This is going to be a quick note on a cuff as I make my way through Amazon’s glorious-because-it’s-what-would-happen series, “The Boys”. Based on the premise of how superheroes, with all-too-human flaws, would operate in the real world, the show fully explores the inevitable power-drunkenness, vaunting egotism, and corruption that powered humans would exhibit if they really existed. And the worship by the public that blinds them to their flaws. So, maybe I should warn: spoilers?
Okay.
So early in the first episode, a lightning fast “supe” runs straight through a major character’s girlfriend, instantly killing her in gruesome fashion. The grieving man is later approached by an FBI agent, who informs him that “Supes lose hundreds of people each year to collateral damage”, to which the character responds, “No. Come on, that’d be all over the news. People would be screaming bloody murder.”
Sound familiar?
Isn’t there one particular pharmaceutical product that inspires that same blind worship on the part of the public, and encouraged by a snake’s den of corporate, regulatory, and government interests? All of whom share the same desire to suppress the true casualty rate and long-term health effects of this product? A casualty and injury rate that is never reported on by the corporate press, because people would be screaming bloody murder?

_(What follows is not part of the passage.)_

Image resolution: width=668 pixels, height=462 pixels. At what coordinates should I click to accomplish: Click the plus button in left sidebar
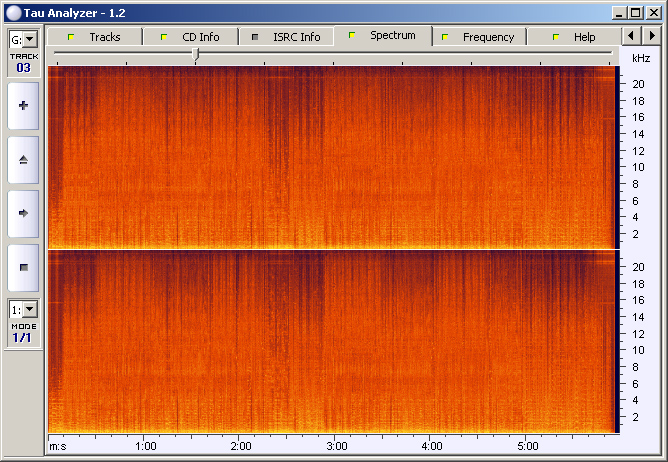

Isn’t there one particular pharma product that seems to be wearing an invisible cape, wreathed in holy light? And isn’t there one pharma product exempt from safety testing, from legal liability, beyond reproach? And isn’t that just the environment for the cancerous growth of unchecked corruption? We know it, and we know it hasn’t earned that esteem. Modern vaccines are riding the coattails of the earlier, and questionable, successes of the polio and smallpox vaccines. Undeservedly so.